TASK: Copy out all the items below, substituting "Show more" for "Load more" and leaving everything else unchanged.

--- start SUPPLIED ENTRIES ---

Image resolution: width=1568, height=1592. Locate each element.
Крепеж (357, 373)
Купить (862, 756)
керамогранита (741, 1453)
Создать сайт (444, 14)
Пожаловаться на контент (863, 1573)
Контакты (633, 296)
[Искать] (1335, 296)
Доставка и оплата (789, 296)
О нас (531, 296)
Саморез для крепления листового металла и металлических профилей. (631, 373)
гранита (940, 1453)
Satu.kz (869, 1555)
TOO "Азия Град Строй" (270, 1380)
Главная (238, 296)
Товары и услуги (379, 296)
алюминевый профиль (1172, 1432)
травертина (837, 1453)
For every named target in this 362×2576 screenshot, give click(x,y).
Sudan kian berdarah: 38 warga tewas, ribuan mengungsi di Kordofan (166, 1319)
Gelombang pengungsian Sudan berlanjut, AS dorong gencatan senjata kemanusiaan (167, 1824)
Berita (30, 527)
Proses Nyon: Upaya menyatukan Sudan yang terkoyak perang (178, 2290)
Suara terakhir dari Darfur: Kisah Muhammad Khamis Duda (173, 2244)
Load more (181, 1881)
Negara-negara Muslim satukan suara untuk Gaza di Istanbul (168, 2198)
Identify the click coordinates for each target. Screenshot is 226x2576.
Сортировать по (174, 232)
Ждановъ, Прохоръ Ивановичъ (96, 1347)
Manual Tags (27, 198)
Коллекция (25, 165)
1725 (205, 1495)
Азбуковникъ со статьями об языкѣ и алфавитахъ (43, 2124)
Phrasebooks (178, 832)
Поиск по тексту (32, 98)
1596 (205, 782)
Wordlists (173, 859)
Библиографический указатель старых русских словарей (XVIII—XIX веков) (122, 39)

--- end SUPPLIED ENTRIES ---

ANSWER TO THIS TASK:
Image resolution: width=1568, height=1592. Locate each element.
Крепеж (357, 373)
Купить (862, 756)
керамогранита (741, 1453)
Создать сайт (444, 14)
Пожаловаться на контент (863, 1573)
Контакты (633, 296)
[Искать] (1335, 296)
Доставка и оплата (789, 296)
О нас (531, 296)
Саморез для крепления листового металла и металлических профилей. (631, 373)
гранита (940, 1453)
Satu.kz (869, 1555)
TOO "Азия Град Строй" (270, 1380)
Главная (238, 296)
Товары и услуги (379, 296)
алюминевый профиль (1172, 1432)
травертина (837, 1453)
For every named target in this 362×2576 screenshot, give click(x,y).
Sudan kian berdarah: 38 warga tewas, ribuan mengungsi di Kordofan (166, 1319)
Gelombang pengungsian Sudan berlanjut, AS dorong gencatan senjata kemanusiaan (167, 1824)
Berita (30, 527)
Proses Nyon: Upaya menyatukan Sudan yang terkoyak perang (178, 2290)
Suara terakhir dari Darfur: Kisah Muhammad Khamis Duda (173, 2244)
Show more (181, 1881)
Negara-negara Muslim satukan suara untuk Gaza di Istanbul (168, 2198)
Identify the click coordinates for each target. Screenshot is 226x2576.
Сортировать по (174, 232)
Ждановъ, Прохоръ Ивановичъ (96, 1347)
Manual Tags (27, 198)
Коллекция (25, 165)
1725 (205, 1495)
Азбуковникъ со статьями об языкѣ и алфавитахъ (43, 2124)
Phrasebooks (178, 832)
Поиск по тексту (32, 98)
1596 (205, 782)
Wordlists (173, 859)
Библиографический указатель старых русских словарей (XVIII—XIX веков) (122, 39)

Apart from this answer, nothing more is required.